As for vacancies, Jackson said, "I think this is a more difficult issue and will need more time," and was then cut short by the bell.

Mahogany called for an end to Costa-Hawkins, the 1995 state legislation exempting some types of residential rental units from rent control ordinances, and allowing landlords to reset the rental rate on rent-controlled rental units when they become vacant or when the last rent-controlled tenant no longer lives there permanently. Efforts to repeal the measure in the Legislature and at the ballot box have failed in recent years.

The other step is to support vacancy taxes, she said. High rents are an artificial inflation, Mahogany said, and as a small business owner, she said she feels strongly "the rents are too damned high." (Mahogany is part of the collective that owns The Stud bar, which closed its physical space during the pandemic.)

"We absolutely do need to start taxing people for vacancies," Mahogany said. "We need to overturn Costa-Hawkins and the Ellis Act..."

The Ellis Act is another state law that allows landlords to evict tenants if they take the units off the rental market.

Dorsey agreed with Mahogany, saying it was also necessary to overturn Costa-Hawkins because it prohibits vacancy controls.

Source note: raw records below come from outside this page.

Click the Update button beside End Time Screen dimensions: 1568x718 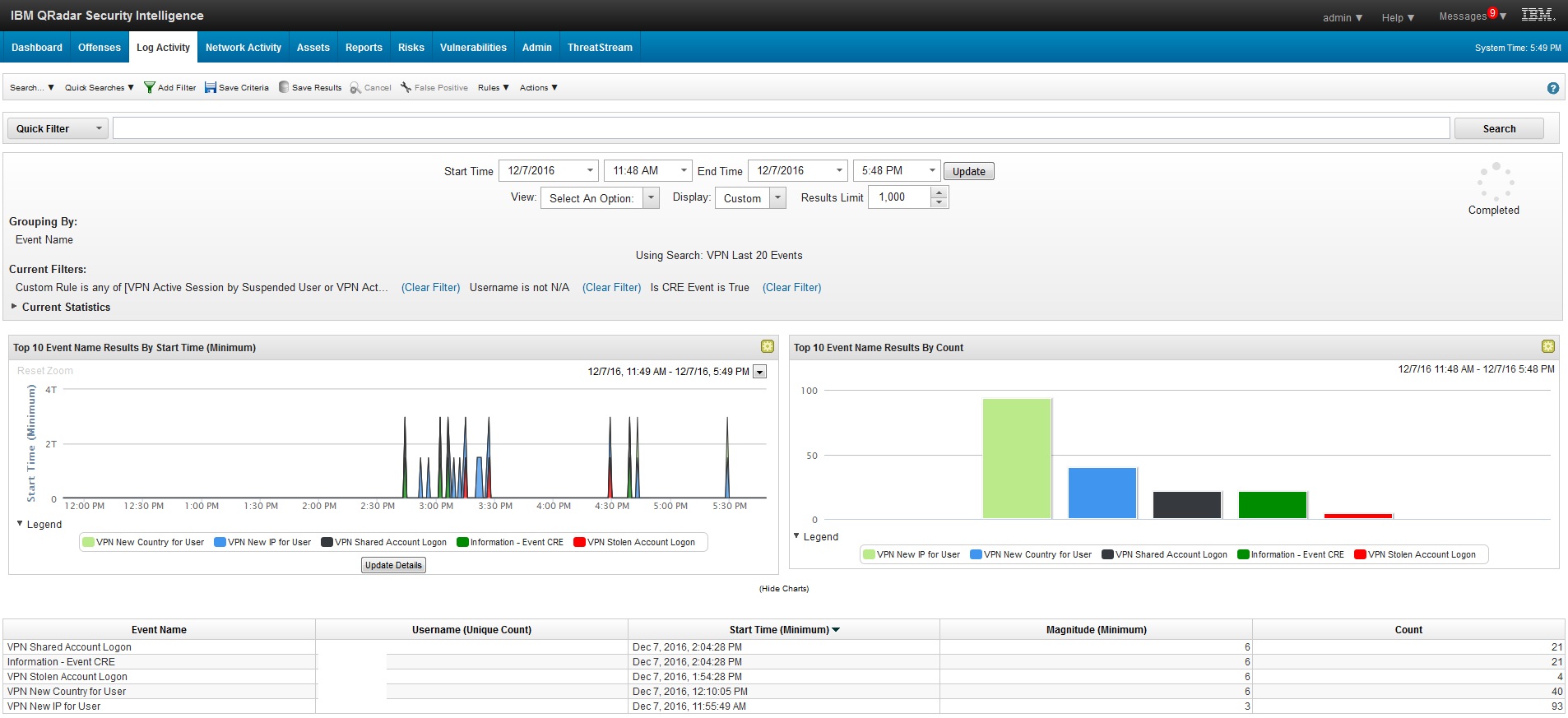[968, 171]
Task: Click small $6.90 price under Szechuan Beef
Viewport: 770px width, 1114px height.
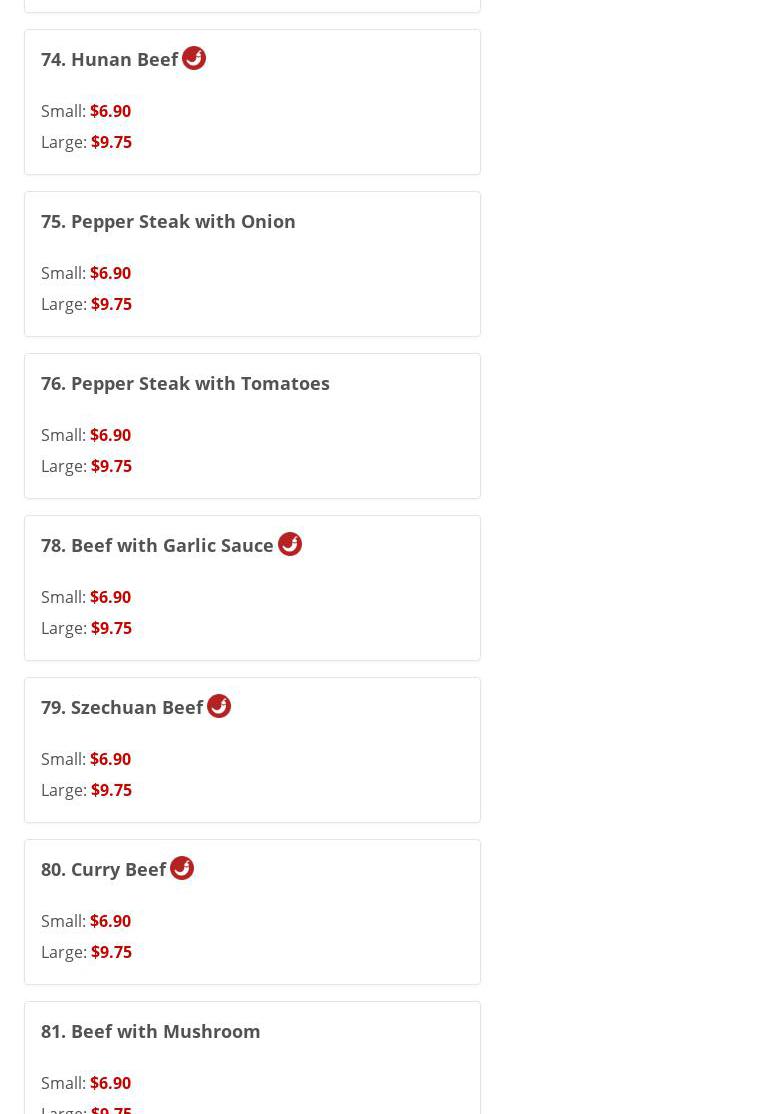Action: click(110, 759)
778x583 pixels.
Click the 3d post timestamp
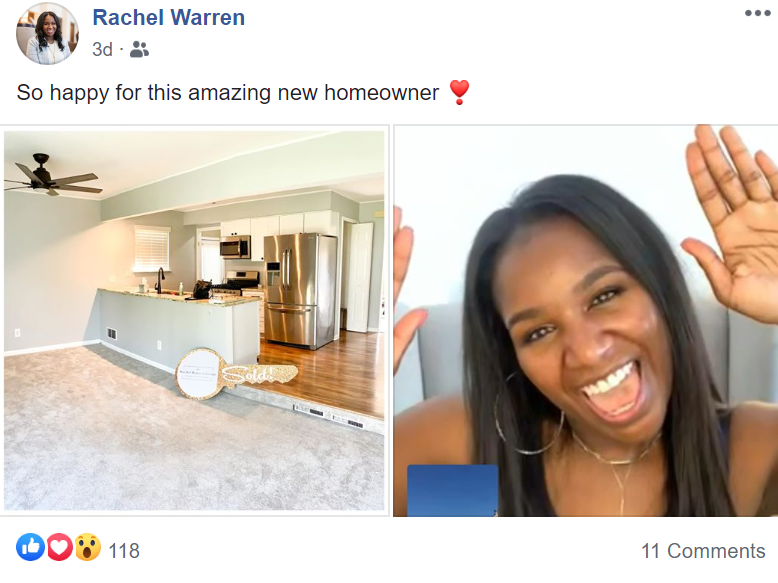pos(102,49)
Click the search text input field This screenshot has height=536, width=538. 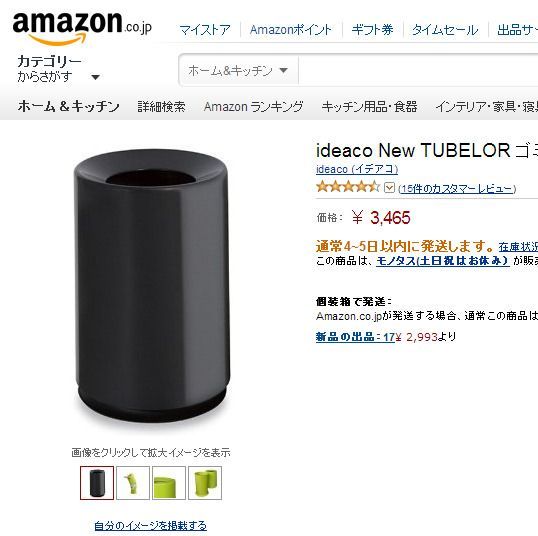[x=418, y=71]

"We have the obligation to expand rent control beyond rent stabilization, beyond where it is right now," he said, adding that he is partnering with Supervisor Aaron Peskin (District 3) to add a rent control option to the Home SF program so that developers "can do an affordable option for BMR kinds of things, or do rent control by agreement."

Expanding rent control stock would be better for the public and the city, he said.

The city's two LGBTQ Democratic clubs, Harvey Milk and Alice B. Toklas, co-sponsored the forum with the Rose Pak Democratic Club, San Francisco Young Democrats, and San Francisco Women's Political Committee.